After general demurrer and general denial, defendant alleged that it handled the shipment under and by virtue of a special reduced rate written contract, which, among other provisions, specially provided that in consideration of the reduced rate appellant should be relieved from all injury, loss, or damage to said live stock by reason of storms or floods, and by reason of injury to its tracks and yards; that after it received the shipment of hogs at Lelia Lake, and after undertaking the transportation of same to Ft. Worth, a distance of approximately 268 miles, and shortly after departing from Lelia Lake, there came an unprecedented rainfall and flood on its line of road between Vernon, Tex., and Wichita Falls, Tex., which caused the streams known as the Pease river and Wichita river, across which its line of road extended, to greatly overflow their banks and the surrounding country, including the tracks and roadbed of appellant, over and near said streams, injuring and damaging the roadbed, trestles, and bridges, rendering it impossible to operate trains, making it necessary to suspend traffic until the flood receded and its tracks, trestles, and bridges had been repaired; that the bridge across Pease river was partially washed away by the flood prior to the arrival of said shipment of hogs at that point, and after its departure from Lelia Lake, making the delay at Childress unavoidable; that the unprecedented rainfall and consequent rise in the Wichita river at a point near Wichita Falls washed away part of the dump, trestle, and bridge across that river after the acceptance of said shipment, and after the journey to Ft. Worth had commenced; that as soon as the water receded so that repairs could commence, appellant put forth every effort and used every means at its command toward repairing its roadbed, trestles, and bridges, and that it did, in fact as soon as possible, effect said repairs; that prior to said unprecedented rainfall and flood, its roadbed, bridges, and trestles, through the territory mentioned, were good and substantial structures, capable of withstanding all usual and ordinary rainfalls between said points, and that they had been maintained in that condition, for which reason the alleged damages were unavoidable; that during such unavoidable delay appellant gave due care and attention to such shipment, with a view of avoiding injury as far as possible.

A trial resulted in a verdict and judgment in favor of appellee for the sum of $300, with 6 per cent. interest from date thereof, and costs of suit.

The first assignment of error complains of the trial court's action in excluding the fifth paragraph of the shipping contract, which was, in effect, that the plaintiff, in consideration of the reduced rate, assumed and released the carrier from risk, injury, or loss which might be sustained by reason of any delay in the transportation of said live stock by storms or floods. The court did not err in excluding this paragraph of the shipping contract. If the delay was caused by a storm of such extraordinary violence and a flood so unprecedented that railroad engineers of ordinary care and prudence, in the construction of the bridges, culverts, trestles, and dumps, could not reasonably be expected to have anticipated and provided against it, appellant would be excused without regard to this provision of the contract.
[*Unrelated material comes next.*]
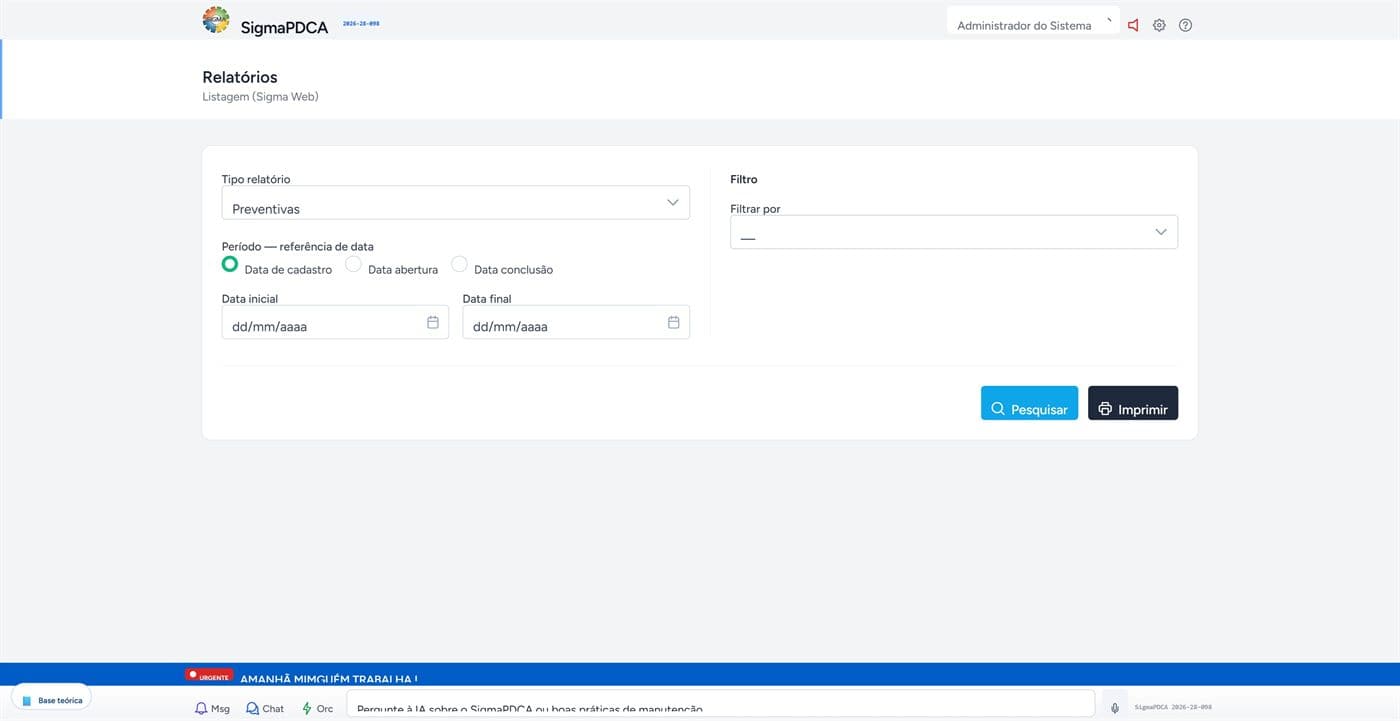Click the Pesquisar button
The height and width of the screenshot is (721, 1400).
pos(1029,403)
G., C. S. F. Ry. Co. v. Gatewood, 79 Tex. 89, 14 S.W. 913, 10 L.R.A. 419; G., C. S. F. Ry. Co. v. Levi, 76 Tex. 337, 13 S.W. 191, 8 L.R.A. 323, 18 Am.St.Rep. 45. Even though the flood was extraordinary and unusual, if it might have reasonably been anticipated and provided against, the failure to make such provision might be considered by the jury as negligence. G., C. F. Ry. Co. v. Pomeroy, 67 Tex. 498, 3 S.W. 722; H. G. N. Ry. Co. v. Parker, 50 Tex. 344. The rule is settled in this state that common carriers cannot, by contract, limit their liability for negligence. Railway Co. v. Maddox, 75 Tex. 300, 12 S.W. 815; Railway Co. v. Harris, 67 Tex. 166, 2 S.W. 574. This clause of the contract was therefore immaterial, and this assignment is overruled.

In the second assignment of error complaint is made of the general charge, wherein the court instructs the jury that it is the duty of a railway company to build, construct, and maintain its tracks, bridges, and culverts in such a substantial manner as will withstand any such storms, rains, and floods as an ordinarily prudent person would anticipate, taking into consideration the condition of the soil, the rivers, climatic conditions of the country through which the road passes, and that in connection with such history of the country through which said road runs as might be obtained by a person of ordinary prudence and diligence. This charge is somewhat more specific than is indicated in the case of Santa Fé Railway Co. v. Pomeroy, supra; but we are not prepared to say that it is erroneous for such reason.
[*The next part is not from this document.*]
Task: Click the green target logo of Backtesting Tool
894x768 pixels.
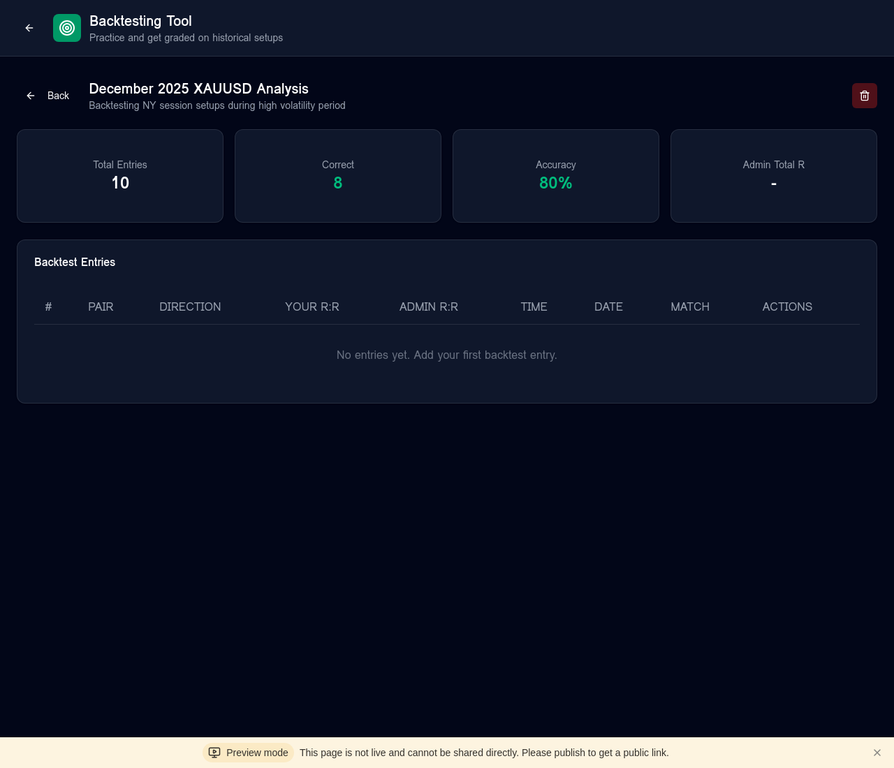Action: pos(67,27)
By its third assignment appellant insists that the court erred in instructing the jury, in effect, that if appellant received the shipment of hogs after it was in possession of such facts as would have put it upon notice or inquiry with reference to the condition of its bridges and tracks, they should find for plaintiff all damages he may have sustained, except they could not find damages on account of decline in market. The contention under this assignment is that, the shipment having been received on the night of June 5th, and the washout having occurred on the afternoon of June 6th, there was no evidence upon which to base such charge. There is some evidence to the effect that the shipment was received by the company on June 6th, but, taking the record as a whole, it is clear that this is a mistake, and that the hogs were actually received by the company on the night of the 5th of June. The date of the receipt of the shipment was not a contested point, and the discrepancy arises by reason of the fact that some of appellant's officials who had no actual knowledge of the true date, and who evidently were misled by information conveyed to them, fixed the date as of June 6th. Upon another trial this question will doubtless be made clear, in which event the fifth paragraph of the charge should not be repeated.
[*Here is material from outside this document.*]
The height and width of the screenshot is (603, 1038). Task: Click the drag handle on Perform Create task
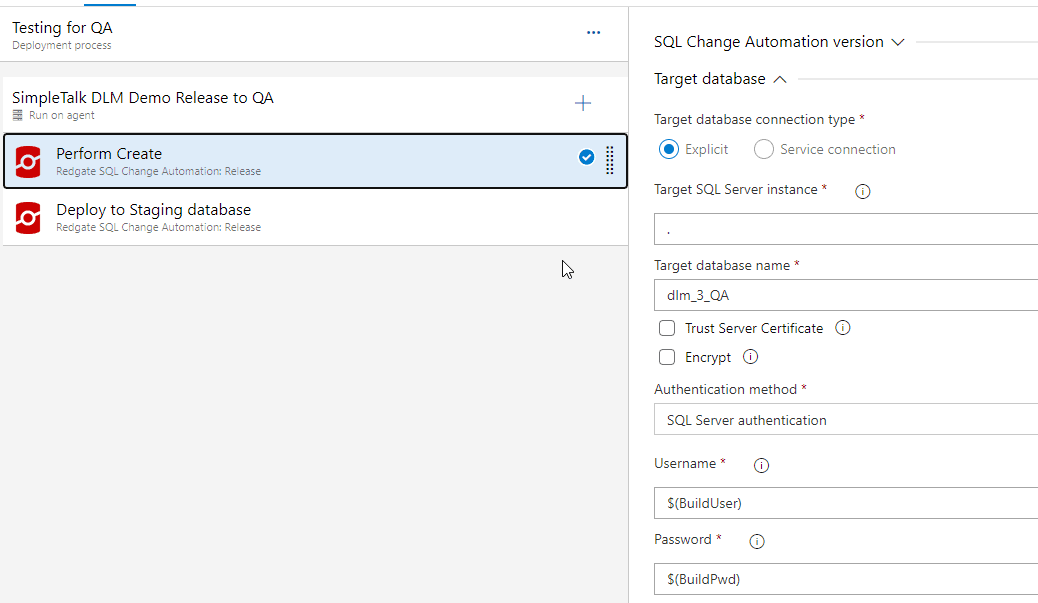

It is insisted under the fourth assignment of error that the court should not have instructed the jury with reference to the duty of the railway company in keeping and maintaining its stock pen in good condition for the detention of stock while awaiting transportation. It is shown that there were several pens at Childress; that the unloading pen was dry on account of having cinders in it, and that the other pens were muddy; that with the exception of the unloading pen the other pens were about two inches deep in water and mud. Appellee testified that he did not keep the hogs in the pens all the time; that he herded them on the prairies two days and put them back in the pens at night. Appellee insists under this assignment that no injury is shown, and we are Inclined to the opinion that this contention is correct. The court could not judicially know, nor could the jury from common knowledge say, that mud and water two inches in depth was injurious or even uncomfortable to hogs during the summer months. The nature and well-known habits of these animals would indicate that the reverse of the proposition is true.

By the fifth and eighth assignments of error it is contended that the court erred in charging the jury upon the sole defense urged by appellants that the damages were caused by unprecedented rain and floods, and in confusing with that issue other matters not pertaining thereto, and in refusing appellant's special charge which properly and clearly presented its defense. Reference to the sixth paragraph of the court's charge shows that the jury were instructed:

"If you find and believe from the evidence that the delay in the shipment was caused by unprecedented rainfalls, floods, or high water, within the vicinity where the washouts occurred, if you find there were any, then you will find for the defendant and against the plaintiff for such damages as he may have sustained by reason of the delay in transportation, except such damages as you find he may have sustained under the last preceding paragraph of the following paragraph."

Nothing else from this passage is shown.